El problema>
¿Puedes extraer, copiándolo literalmente del pasaje sobre Peirce y la imaginación, el tramo que empieza en las palabras "Peirce considera que" y se detiene después de "el apartado siguiente."?

Peirce considera que la mente humana es una red increíblemente
compleja de hábitos: algunos se deben a la constitución
innata de nuestro cuerpo, otros a nuestra experiencia y otros a
acciones interiores. En este último caso, la imaginación
juega un papel central en la formación de los hábitos.
En esa relación de los hábitos con la imaginación
me detendré en el apartado siguiente.
6.
La formación de los hábitos a través de la
imaginación
La
mente no sólo se moldea por la experiencia exterior, por
la influencia del mundo sobre ella, sino también por su propia
acción interna y, en particular, por la acción de
la imaginación. Peirce concede gran importancia a la imaginación,
que, en contra de visiones racionalistas que la consideraban anárquica
e irracional, es para él una facultad indisolublemente ligada
a la razón. Peirce llega a afirmar que todo el raciocinio
pasa por la imaginación y afirma que sin ella no llegaríamos
a conocer la verdad[37]. La
novedad de la noción peirceana de imaginación radica
en que ésta, en lugar de contraponerse a lo racional, puede
funcionar en armonía con la razón, situándose
en su mismo corazón. En 1893 Peirce reivindica la imaginación
del siguiente modo:
La
gente que construye castillos en el aire, en su mayor parte, no
logra mucho, es verdad; pero todo hombre que logra grandes cosas
elabora castillos en el aire y después los copia penosamente
sobre el suelo firme. En efecto, el raciocinio completo y todo lo
que nos hace seres intelectuales, se desempeña en la imaginación.

Filas almacenadas>
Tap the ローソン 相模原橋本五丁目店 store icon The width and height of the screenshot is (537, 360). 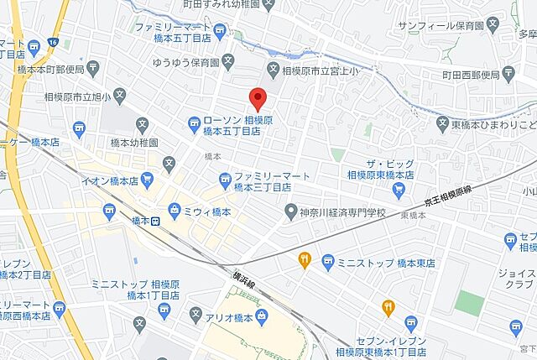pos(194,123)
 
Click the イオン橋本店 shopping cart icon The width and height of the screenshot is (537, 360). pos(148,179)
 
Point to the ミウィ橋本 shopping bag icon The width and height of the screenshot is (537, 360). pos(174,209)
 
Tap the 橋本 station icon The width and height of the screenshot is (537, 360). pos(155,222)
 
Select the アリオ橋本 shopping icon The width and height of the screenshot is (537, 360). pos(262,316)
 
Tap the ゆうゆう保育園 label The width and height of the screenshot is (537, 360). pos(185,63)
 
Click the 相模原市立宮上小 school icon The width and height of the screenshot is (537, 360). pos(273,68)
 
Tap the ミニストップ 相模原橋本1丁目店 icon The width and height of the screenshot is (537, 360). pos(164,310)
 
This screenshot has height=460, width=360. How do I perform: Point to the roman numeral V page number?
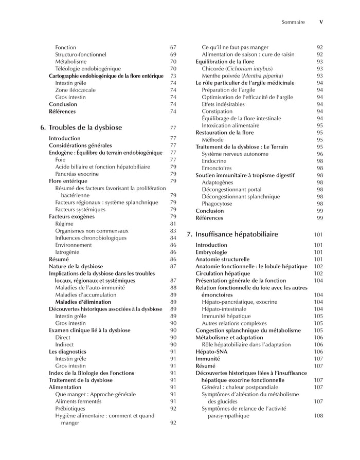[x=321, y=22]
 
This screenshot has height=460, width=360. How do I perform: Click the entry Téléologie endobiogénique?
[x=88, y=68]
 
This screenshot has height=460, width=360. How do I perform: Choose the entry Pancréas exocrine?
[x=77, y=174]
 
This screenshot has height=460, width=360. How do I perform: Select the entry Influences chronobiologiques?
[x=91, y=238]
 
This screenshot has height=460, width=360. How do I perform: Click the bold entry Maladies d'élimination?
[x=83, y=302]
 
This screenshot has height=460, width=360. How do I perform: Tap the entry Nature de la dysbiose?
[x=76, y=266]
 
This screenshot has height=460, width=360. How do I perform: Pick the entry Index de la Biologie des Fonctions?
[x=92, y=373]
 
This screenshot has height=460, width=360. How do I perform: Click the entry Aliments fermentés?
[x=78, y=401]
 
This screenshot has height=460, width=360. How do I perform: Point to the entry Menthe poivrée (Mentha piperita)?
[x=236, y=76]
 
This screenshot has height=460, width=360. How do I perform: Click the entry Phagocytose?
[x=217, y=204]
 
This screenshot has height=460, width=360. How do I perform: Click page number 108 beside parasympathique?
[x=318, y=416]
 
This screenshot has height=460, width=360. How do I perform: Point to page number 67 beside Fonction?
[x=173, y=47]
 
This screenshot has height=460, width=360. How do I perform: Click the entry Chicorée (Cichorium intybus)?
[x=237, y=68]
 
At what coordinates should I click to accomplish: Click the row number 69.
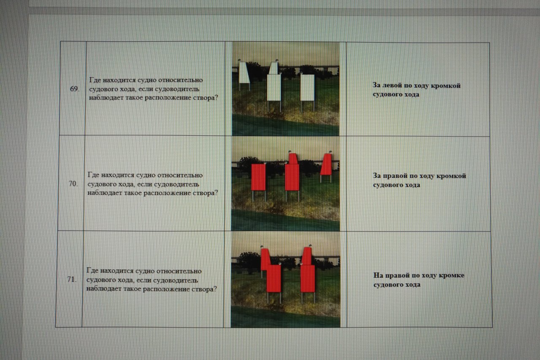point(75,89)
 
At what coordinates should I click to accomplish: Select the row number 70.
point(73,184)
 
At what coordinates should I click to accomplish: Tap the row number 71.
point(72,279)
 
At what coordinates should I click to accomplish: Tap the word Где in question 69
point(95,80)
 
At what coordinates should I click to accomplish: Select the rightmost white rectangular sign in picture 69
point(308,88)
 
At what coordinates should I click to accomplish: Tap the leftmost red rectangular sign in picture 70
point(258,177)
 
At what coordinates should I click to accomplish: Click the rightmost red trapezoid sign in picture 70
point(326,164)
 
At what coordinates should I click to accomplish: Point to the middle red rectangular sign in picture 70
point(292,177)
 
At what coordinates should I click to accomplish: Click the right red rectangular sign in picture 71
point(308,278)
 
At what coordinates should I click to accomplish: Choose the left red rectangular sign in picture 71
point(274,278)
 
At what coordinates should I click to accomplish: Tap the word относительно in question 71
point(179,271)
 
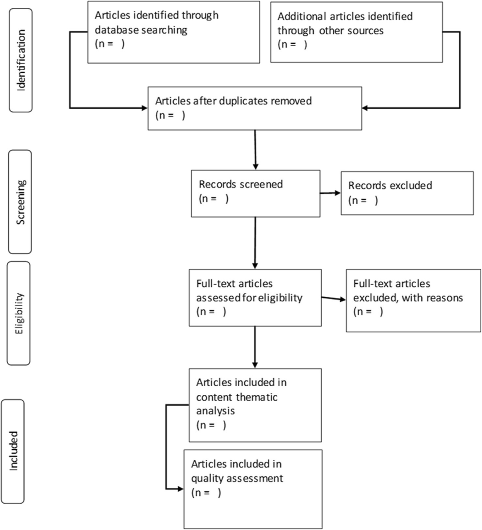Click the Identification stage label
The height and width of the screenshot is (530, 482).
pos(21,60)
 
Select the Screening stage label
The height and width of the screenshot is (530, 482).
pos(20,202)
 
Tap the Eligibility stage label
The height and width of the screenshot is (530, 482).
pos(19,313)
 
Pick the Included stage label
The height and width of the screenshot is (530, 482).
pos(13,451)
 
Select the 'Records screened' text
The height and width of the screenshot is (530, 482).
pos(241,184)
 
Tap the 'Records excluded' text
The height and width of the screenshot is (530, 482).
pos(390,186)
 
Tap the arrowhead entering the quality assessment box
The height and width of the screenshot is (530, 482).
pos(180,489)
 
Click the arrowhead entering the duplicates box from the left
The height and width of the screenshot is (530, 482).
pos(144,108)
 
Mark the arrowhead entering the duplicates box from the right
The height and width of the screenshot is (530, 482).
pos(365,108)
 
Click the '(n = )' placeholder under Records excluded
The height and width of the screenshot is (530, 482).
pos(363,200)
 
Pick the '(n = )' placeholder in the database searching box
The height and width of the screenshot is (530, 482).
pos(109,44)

Resultado final>
Peirce considera que la mente humana es una red increíblemente
compleja de hábitos: algunos se deben a la constitución
innata de nuestro cuerpo, otros a nuestra experiencia y otros a
acciones interiores. En este último caso, la imaginación
juega un papel central en la formación de los hábitos.
En esa relación de los hábitos con la imaginación
me detendré en el apartado siguiente.